Au niveau collectif, c’est encore plus compliqué, le patient est la ressource la moins « exploitée » de notre système de santé. Pourtant, dans un système qui souffre, les patients-experts peuvent largement aider à améliorer les soins.
Quand intervient le patient-expert dans le parcours de soin du patient ?
Je pense que le patient-expert devrait intervenir à tous les moments du parcours, parce que le parcours, ce n’est pas quelque chose de linéaire, bien qu’on le représente souvent sur une ligne horizontale. Un parcours, ça commence par une annonce. On a un dispositif d’annonce dans le cancer, ce qui est très bien. Malheureusement, ce dispositif d’annonce est un dispositif hospitalier. Alors, quand on vous dit en ville, après une mammographie, qu’il faudrait que vous alliez à Gustave-Roussy, il ne faut pas avoir un bac +12 pour comprendre que vous avez de très grands risques d’avoir un cancer.
Le dispositif d’annonce a été demandé par les patients lors des États généraux de la Ligue contre le cancer en 1998. Celui-ci est en place depuis 2004 et est très codifié : vous avez un temps médical, un temps infirmier, puis un 3ème temps de présentation des soins de support et des associations, et enfin un 4ème temps de coordination ville-hôpital. Je pense que, dans ce parcours, on pourrait faire intervenir un patient-expert parce que lorsque vous avez une annonce : vous vous prenez un mur à 300 km/heure. Et voir quelqu’un qui a 5 ans, 10 ans, voire 15 ans de recul par rapport à la maladie, non seulement il va vous reformuler des termes peut-être un petit peu compliqués – ce qui peut décharger l’infirmière de coordination dont c’est le rôle -, mais en plus, il vous permet de vous projeter, de vous donner de l’espoir. Il a 5 ans, 10 ans de recul. Moi, je peux être ce patient dans 5 ou 10 ans. Et justement, amoindrir ce choc de l’annonce.
Le patient-expert peut intervenir vraiment à tout moment du parcours.
Avoir recours à un patient-expert a-t-il un coût ?
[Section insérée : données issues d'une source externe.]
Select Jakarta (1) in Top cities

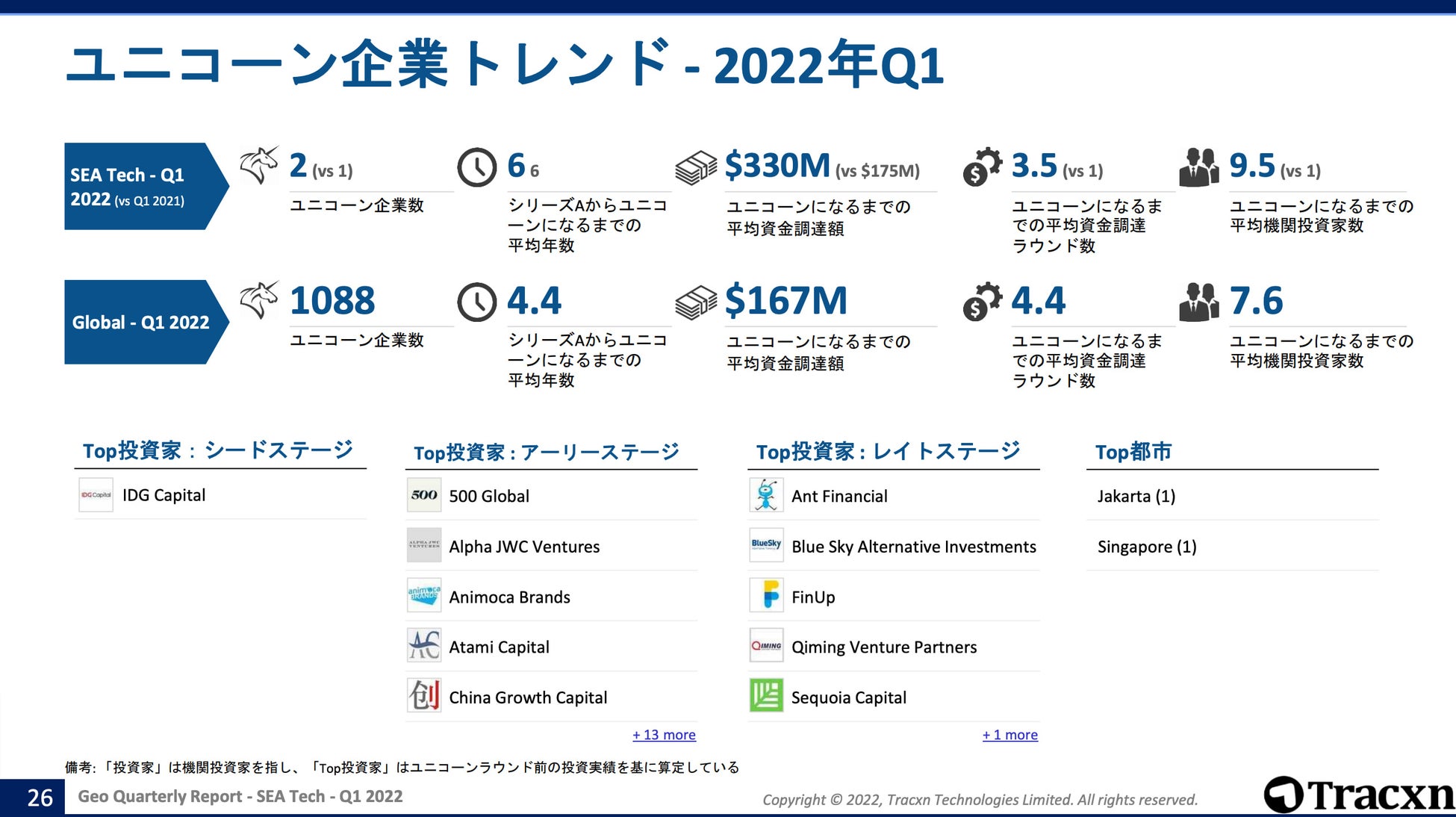click(1136, 497)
Est-ce que le patient expert ou partenaire va coûter de l’argent au patient ? Je suis parfaitement contre ! Je pense que cet apport d’expérience d’un patient ne doit pas générer un coût pour les patients, tout comme un soin de support ne doit pas générer un coût. Il n’y a aucune raison qu’il y ait un coût particulier. Dans le cas contraire, cela créerait des inégalités d’accès à cette expérience et à cette expertise, ce qui est inacceptable. Il y a eu des volontés de « vente » de prestations de patients au même titre que les prestations d’ostéopathe ou de psychologue. Je suis tout à fait contre. Comment sait-on que ces gens ont de l’expertise ? Comment sait-on pourquoi on va payer 10 euros de l’heure pour l’un et 30 euros de l’heure pour l’autre ? Qui les sélectionne ? Il y a donc plein de questions qui émergent et d’ailleurs, un de ces sites a fait machine arrière parce qu’il s’est bien rendu compte que cela faisait un tollé. Donc non, ça ne doit rien coûter. Ça doit être pris en charge soit par l’hôpital ou le centre de soins, voire par l’État, par l’université, mais en aucun cas par le patient.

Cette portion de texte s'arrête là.